Perkins advanced to the regional finals in Bravard’s sophomore season falling 44-43 to state runner-up Copley. She earned first team All-Ohio honors, tallying 22.0 points, 9.1 rebounds and 4.2 blocks for the Lady Pirates. After falling short in last year’s trip to Columbus, Perkins is aiming to take that final step towards a state championship and Bravard worked hard in the off-season in hopes of raising the trophy in March.

“I thought her summer was excellent. I thought she did a lot of great things,” said Bravard’s AAU coach Andre Gault. “She got into better shape and got a better understanding of what she can do physically. She dominated and played really well and in every event. She just got better and better.

“I thought the biggest thing was she got an understanding of what she could do and what she should be doing,” he added. “I started seeing her actually using her footwork and getting around and working around people rather than overpowering and going through people and she expanded her range a little more.

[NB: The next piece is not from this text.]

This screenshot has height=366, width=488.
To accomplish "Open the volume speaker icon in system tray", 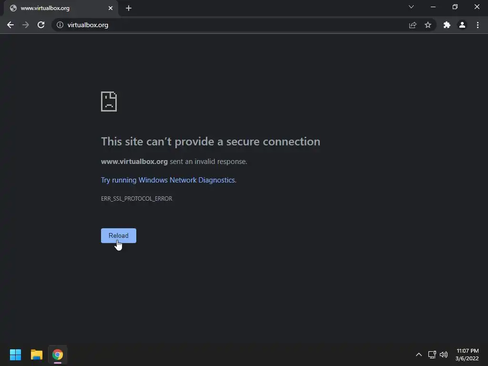I will [x=444, y=355].
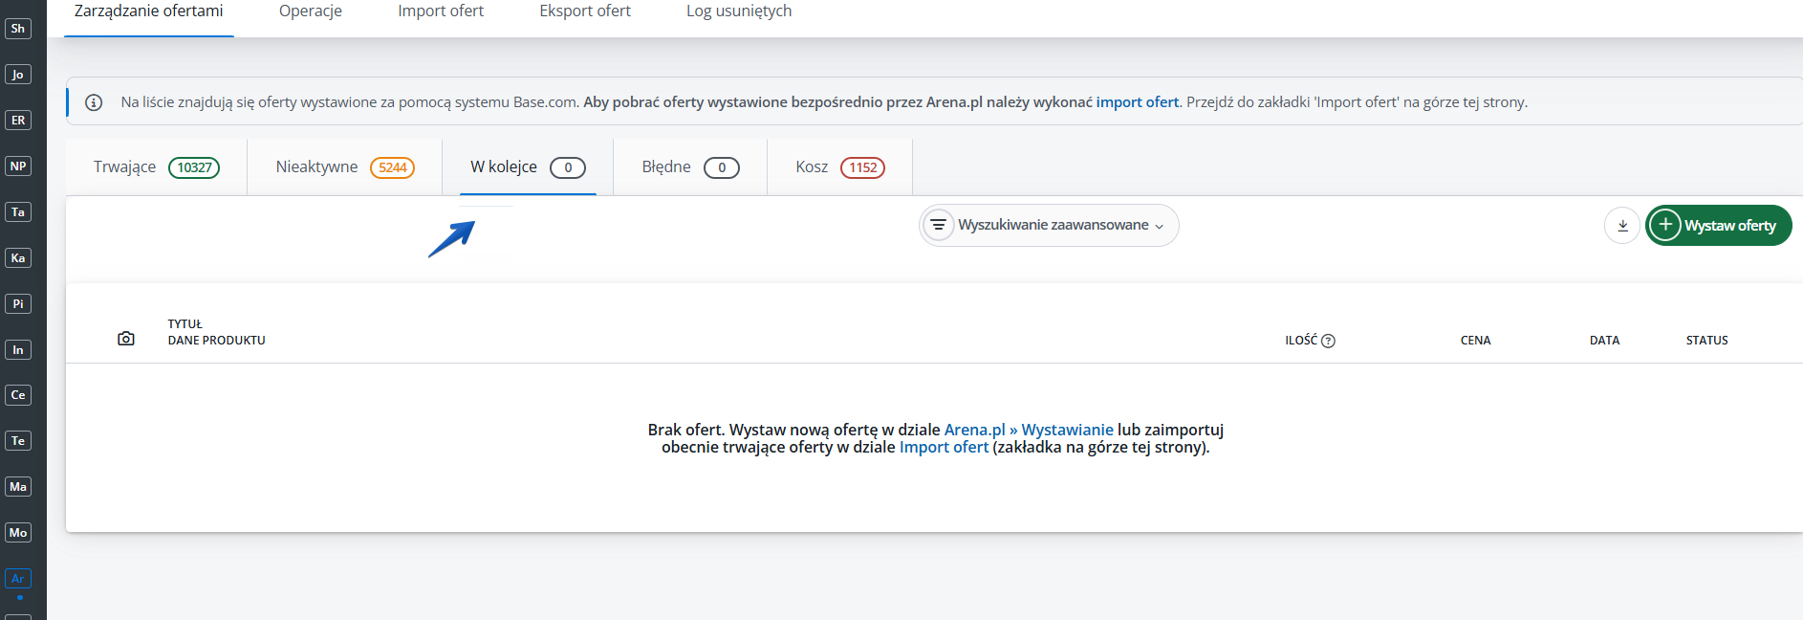The width and height of the screenshot is (1803, 620).
Task: Open the 'Sh' sidebar icon
Action: tap(18, 29)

“On the defensive end, she is better at timing the blocks and has a new understanding of how to actually work and get rebounds. I watched her go from getting 10 or 12 rebounds a game at the beginning of the spring to rebounding 10 or 12 by the half.”

And like the senior leaders that took her under their wing her freshman year, Bravard embraced a leadership role as she developed through the summer.

“Her leadership took a huge leap,” Gault said. “I watched her make sure she was keeping on her teammates. She was able to look people in the eye and work together to get it done. Before you knew it, they were winning every tournament they would go to her because she was able to lead as the best player out there.

“She became a better teammate, a better leader and just grew all summer,” he said.

As she has developed as a player the last several years, Bravard has become one of the most coveted prospects in the country as she is entertaining scholarship offers from Florida State, Maryland, Ohio State, Pittsburgh, Kentucky and Miami (Fla.) to name just a few.

“I'm still really open,” Bravard told “I will take official visits. I don't know how many, but I won't make a decision until after. I want to go somewhere that already has a successful program, where I can make an impact, play my game and not have to change my style.”

And like the senior class that contributed to her early success in high school, Bravard credits her current teammates for the acclaim she earned through high school, according to Neill.

“Cierra would be the first one to tell you that her teammates have been such big part of her success and our success,” he said.

While Bravard may not have started off as a natural talent at a young age, she has honed her skills through hard work with help from her teammates, coaches and family to become one of the top girl’s basketball players in the country.

“She’s worked at it and loves being in the gym. She has great support from her teammates and has a great family and we’re proud and happy of her accomplishments,” Neill said.